The design challenges don't stop with the compressor, though. Both compressor and fan motors require speed control, but their controller requirements are different.
Speed control is necessary in both cases to allow the air conditioner to adjust its output to match conditions and maintain a steady temperature for the best operational efficiency, rather than merely cycling on and off under the control of a simple on/off thermostat. Studies show that up to 40% efficiency can be gained in systems that allow the fan and compressor to run at variable speeds.
DON'T FORGET PFC Just like Japan, Europe, and parts of India, China requires appliances to meet power-factor-correction (PFC) standards.
Therefore, the PWMs that control the motors must provide PFC, even though it adds losses.

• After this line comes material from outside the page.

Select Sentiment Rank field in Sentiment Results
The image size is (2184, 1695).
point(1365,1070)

To meet that challenge, IR's platform incorporates a low-loss PFC algorithm that minimizes losses at the low switching frequencies used to drive the motors. IR's iMotion "integrated design platform" comprises a digital control IC and a driver IC that integrates the latest of the company's IGBTs and FETs (Fig. 2).
The IRMCF3xx iMotion digital controller is a multicore design. One side is built around an 8051 core that handles the user interface. The other is built around a patented Motion Control Engine (MCE), which implements a complex, sensorless, PMSM-control algorithm in hardware.

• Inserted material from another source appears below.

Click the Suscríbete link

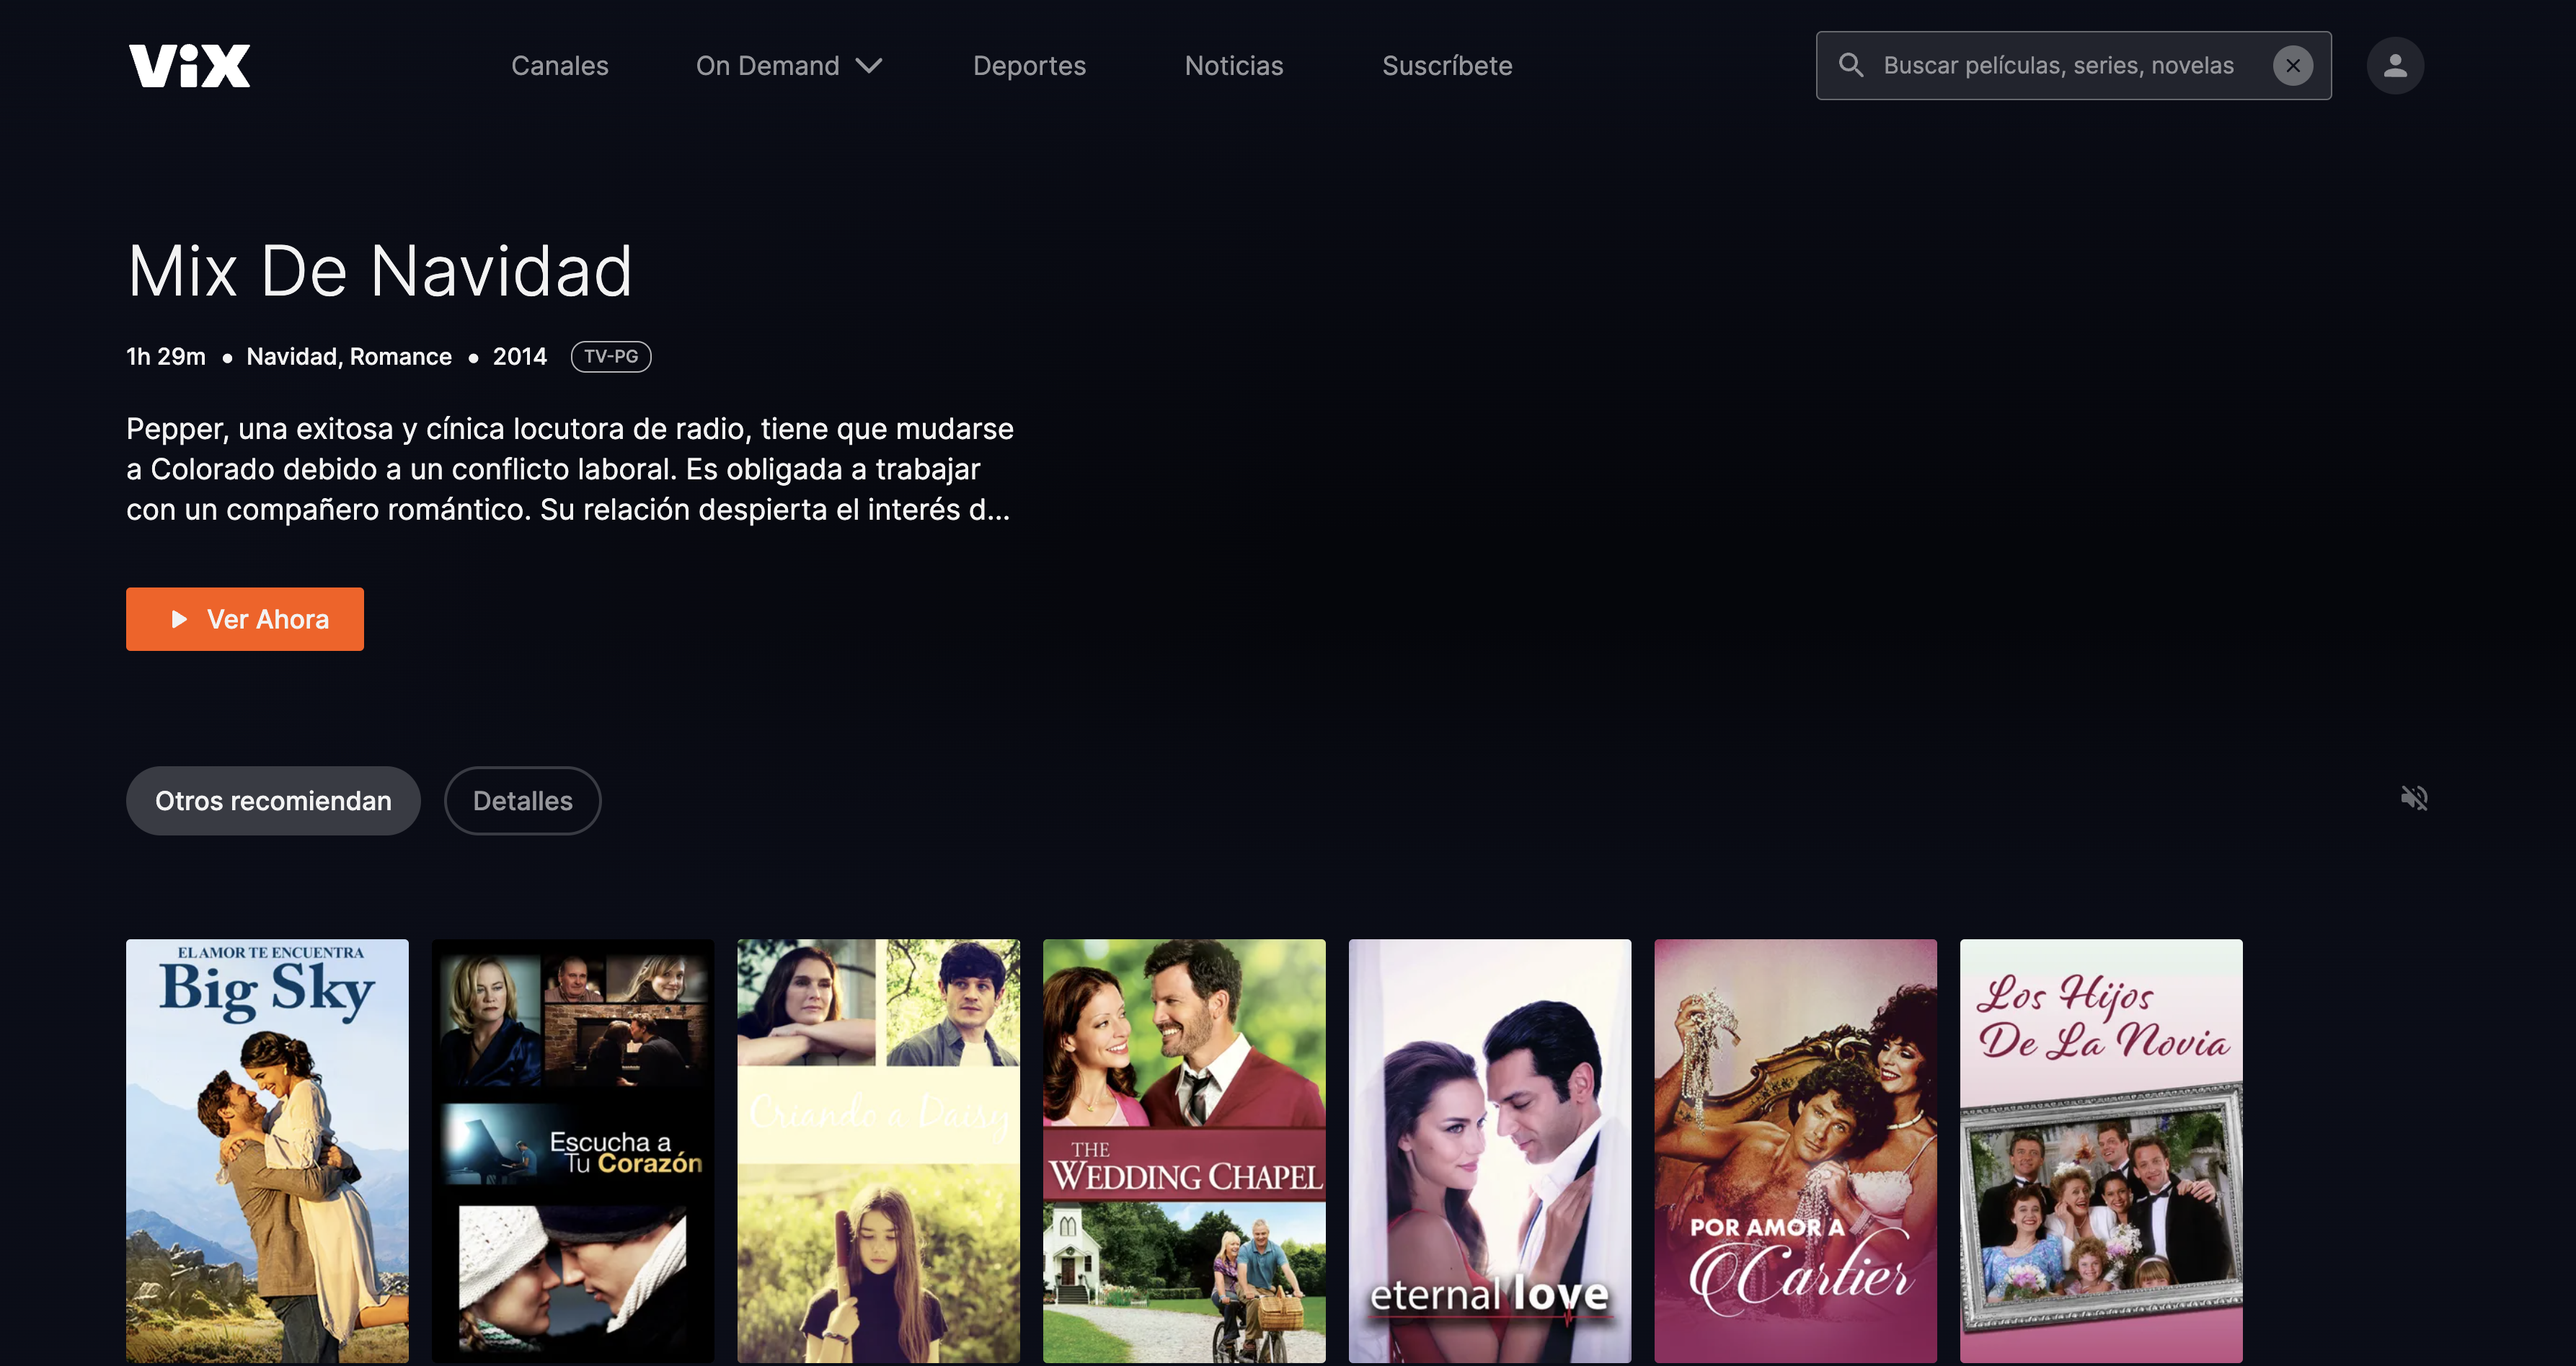[x=1446, y=66]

The two cores communicate via a RAM register block that provides set-points for the MCE and diagnostic feedback to the MCU. While the MCU is programmed conventionally, the MCE algorithm is implemented via a graphical drag-and-drop approach using a library of analog functions. In addition to the MCE, the chip integrates a mixed-signal block called the embedded analog signal engine (ASE), which integrates all signal-conditioning and conversion circuits for sensorless motor control using built-in current shunts mentioned previously.
Implementing the MCE in hardware provides fast loop response without a super-fast DSP or CPU core. In fact, the MCE executes the sensorless field-oriented-control (FOC) algorithm in about 11µs, enabling simultaneous control of the fan and compressor motors as well as power-factor correction. And since the OEM can tweak the outer loop by graphically manipulating a library of analog functional blocks, this approach eliminates software coding from the development process.